▸ Your objective
Give back the whole listing exactly as shown.

▸ The data
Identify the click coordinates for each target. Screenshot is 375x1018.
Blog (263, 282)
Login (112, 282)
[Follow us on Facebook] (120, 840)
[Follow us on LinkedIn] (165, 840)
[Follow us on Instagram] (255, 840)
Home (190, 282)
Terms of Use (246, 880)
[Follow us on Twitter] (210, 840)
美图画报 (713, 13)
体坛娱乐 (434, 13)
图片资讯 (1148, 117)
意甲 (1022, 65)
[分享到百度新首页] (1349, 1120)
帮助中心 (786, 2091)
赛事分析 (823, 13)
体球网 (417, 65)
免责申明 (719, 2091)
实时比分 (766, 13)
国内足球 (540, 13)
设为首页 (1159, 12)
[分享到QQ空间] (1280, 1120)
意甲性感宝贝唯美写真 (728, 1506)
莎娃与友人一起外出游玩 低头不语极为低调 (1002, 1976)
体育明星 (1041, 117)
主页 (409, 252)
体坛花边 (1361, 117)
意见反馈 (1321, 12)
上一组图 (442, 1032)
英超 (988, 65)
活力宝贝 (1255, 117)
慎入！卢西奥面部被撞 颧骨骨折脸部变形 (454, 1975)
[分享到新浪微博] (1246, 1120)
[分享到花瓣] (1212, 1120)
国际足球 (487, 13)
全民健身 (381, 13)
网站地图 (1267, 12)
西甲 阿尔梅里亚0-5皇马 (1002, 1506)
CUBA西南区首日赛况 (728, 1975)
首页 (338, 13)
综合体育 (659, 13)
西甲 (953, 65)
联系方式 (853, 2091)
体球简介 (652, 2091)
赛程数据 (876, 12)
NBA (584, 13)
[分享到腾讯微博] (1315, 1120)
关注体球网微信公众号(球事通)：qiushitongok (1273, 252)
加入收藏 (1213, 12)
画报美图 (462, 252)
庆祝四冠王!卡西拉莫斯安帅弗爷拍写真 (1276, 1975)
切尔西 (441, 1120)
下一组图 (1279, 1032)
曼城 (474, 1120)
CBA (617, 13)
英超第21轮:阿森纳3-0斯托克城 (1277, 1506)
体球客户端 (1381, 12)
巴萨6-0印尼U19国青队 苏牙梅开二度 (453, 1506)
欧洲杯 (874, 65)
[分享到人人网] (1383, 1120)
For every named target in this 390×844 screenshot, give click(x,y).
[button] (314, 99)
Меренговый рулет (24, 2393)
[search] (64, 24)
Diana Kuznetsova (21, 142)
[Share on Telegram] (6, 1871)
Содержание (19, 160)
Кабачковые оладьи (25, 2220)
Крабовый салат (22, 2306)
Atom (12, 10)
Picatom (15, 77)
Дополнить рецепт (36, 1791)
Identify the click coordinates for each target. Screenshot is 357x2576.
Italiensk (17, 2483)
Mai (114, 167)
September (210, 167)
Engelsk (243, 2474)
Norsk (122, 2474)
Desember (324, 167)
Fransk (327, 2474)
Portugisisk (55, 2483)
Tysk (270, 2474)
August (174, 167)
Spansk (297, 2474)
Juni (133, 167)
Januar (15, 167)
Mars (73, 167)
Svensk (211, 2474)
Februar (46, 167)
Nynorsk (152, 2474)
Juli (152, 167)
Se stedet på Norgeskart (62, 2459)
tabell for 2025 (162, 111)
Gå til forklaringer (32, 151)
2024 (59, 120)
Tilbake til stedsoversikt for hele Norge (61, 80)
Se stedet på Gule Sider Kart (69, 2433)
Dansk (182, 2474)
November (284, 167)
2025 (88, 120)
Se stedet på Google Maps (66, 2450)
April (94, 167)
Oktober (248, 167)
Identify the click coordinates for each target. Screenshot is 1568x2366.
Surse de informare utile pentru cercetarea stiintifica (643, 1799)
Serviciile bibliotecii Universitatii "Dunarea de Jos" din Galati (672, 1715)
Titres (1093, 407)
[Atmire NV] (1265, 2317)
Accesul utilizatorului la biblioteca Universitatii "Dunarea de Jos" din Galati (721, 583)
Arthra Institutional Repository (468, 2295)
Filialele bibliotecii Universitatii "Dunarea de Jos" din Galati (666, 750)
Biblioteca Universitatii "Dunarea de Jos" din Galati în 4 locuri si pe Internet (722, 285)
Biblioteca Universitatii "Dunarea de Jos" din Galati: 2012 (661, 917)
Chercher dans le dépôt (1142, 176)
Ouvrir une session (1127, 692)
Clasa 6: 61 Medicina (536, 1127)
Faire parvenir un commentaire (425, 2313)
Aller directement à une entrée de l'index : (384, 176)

▸ Task response
Identify the click coordinates for each target. Screenshot is 375x1018.
Blog (263, 282)
Login (112, 282)
[Follow us on Facebook] (120, 840)
[Follow us on LinkedIn] (165, 840)
[Follow us on Instagram] (255, 840)
Home (190, 282)
Terms of Use (246, 880)
[Follow us on Twitter] (210, 840)
美图画报 (713, 13)
体坛娱乐 (434, 13)
图片资讯 (1148, 117)
意甲 (1022, 65)
[分享到百度新首页] (1349, 1120)
帮助中心 (786, 2091)
赛事分析 (823, 13)
体球网 (417, 65)
免责申明 (719, 2091)
实时比分 (766, 13)
国内足球 (540, 13)
设为首页 (1159, 12)
[分享到QQ空间] (1280, 1120)
意甲性感宝贝唯美写真 (728, 1506)
莎娃与友人一起外出游玩 低头不语极为低调 (1002, 1976)
体育明星 (1041, 117)
主页 (409, 252)
体坛花边 (1361, 117)
意见反馈 (1321, 12)
上一组图 (442, 1032)
英超 (988, 65)
活力宝贝 (1255, 117)
慎入！卢西奥面部被撞 颧骨骨折脸部变形 (454, 1975)
[分享到新浪微博] (1246, 1120)
[分享到花瓣] (1212, 1120)
国际足球 (487, 13)
全民健身 (381, 13)
网站地图 (1267, 12)
西甲 阿尔梅里亚0-5皇马 (1002, 1506)
CUBA西南区首日赛况 (728, 1975)
首页 (338, 13)
综合体育 (659, 13)
西甲 (953, 65)
联系方式 (853, 2091)
体球简介 (652, 2091)
赛程数据 (876, 12)
NBA (584, 13)
[分享到腾讯微博] (1315, 1120)
关注体球网微信公众号(球事通)：qiushitongok (1273, 252)
加入收藏 (1213, 12)
画报美图 (462, 252)
庆祝四冠王!卡西拉莫斯安帅弗爷拍写真 (1276, 1975)
切尔西 (441, 1120)
下一组图 (1279, 1032)
曼城 (474, 1120)
CBA (617, 13)
英超第21轮:阿森纳3-0斯托克城 (1277, 1506)
体球客户端 (1381, 12)
巴萨6-0印尼U19国青队 苏牙梅开二度 (453, 1506)
欧洲杯 (874, 65)
[分享到人人网] (1383, 1120)
For every named target in this 390×844 screenshot, give click(x,y).
[button] (314, 99)
Меренговый рулет (24, 2393)
[search] (64, 24)
Diana Kuznetsova (21, 142)
[Share on Telegram] (6, 1871)
Содержание (19, 160)
Кабачковые оладьи (25, 2220)
Крабовый салат (22, 2306)
Atom (12, 10)
Picatom (15, 77)
Дополнить рецепт (36, 1791)
Identify the click coordinates for each target. Screenshot is 357x2576.
Italiensk (17, 2483)
Mai (114, 167)
September (210, 167)
Engelsk (243, 2474)
Norsk (122, 2474)
Desember (324, 167)
Fransk (327, 2474)
Portugisisk (55, 2483)
Tysk (270, 2474)
August (174, 167)
Spansk (297, 2474)
Juni (133, 167)
Januar (15, 167)
Mars (73, 167)
Svensk (211, 2474)
Februar (46, 167)
Nynorsk (152, 2474)
Juli (152, 167)
Se stedet på Norgeskart (62, 2459)
tabell for 2025 (162, 111)
Gå til forklaringer (32, 151)
2024 (59, 120)
Tilbake til stedsoversikt for hele Norge (61, 80)
Se stedet på Gule Sider Kart (69, 2433)
Dansk (182, 2474)
November (284, 167)
2025 (88, 120)
Se stedet på Google Maps (66, 2450)
April (94, 167)
Oktober (248, 167)
Identify the click coordinates for each target. Screenshot is 1568x2366.
Surse de informare utile pentru cercetarea stiintifica (643, 1799)
Serviciile bibliotecii Universitatii "Dunarea de Jos" din Galati (672, 1715)
Titres (1093, 407)
[Atmire NV] (1265, 2317)
Accesul utilizatorului la biblioteca Universitatii "Dunarea de Jos" din Galati (721, 583)
Arthra Institutional Repository (468, 2295)
Filialele bibliotecii Universitatii "Dunarea de Jos" din Galati (666, 750)
Biblioteca Universitatii "Dunarea de Jos" din Galati în 4 locuri si pe Internet (722, 285)
Biblioteca Universitatii "Dunarea de Jos" din Galati: 2012 (661, 917)
Chercher dans le dépôt (1142, 176)
Ouvrir une session (1127, 692)
Clasa 6: 61 Medicina (536, 1127)
Faire parvenir un commentaire (425, 2313)
Aller directement à une entrée de l'index : (384, 176)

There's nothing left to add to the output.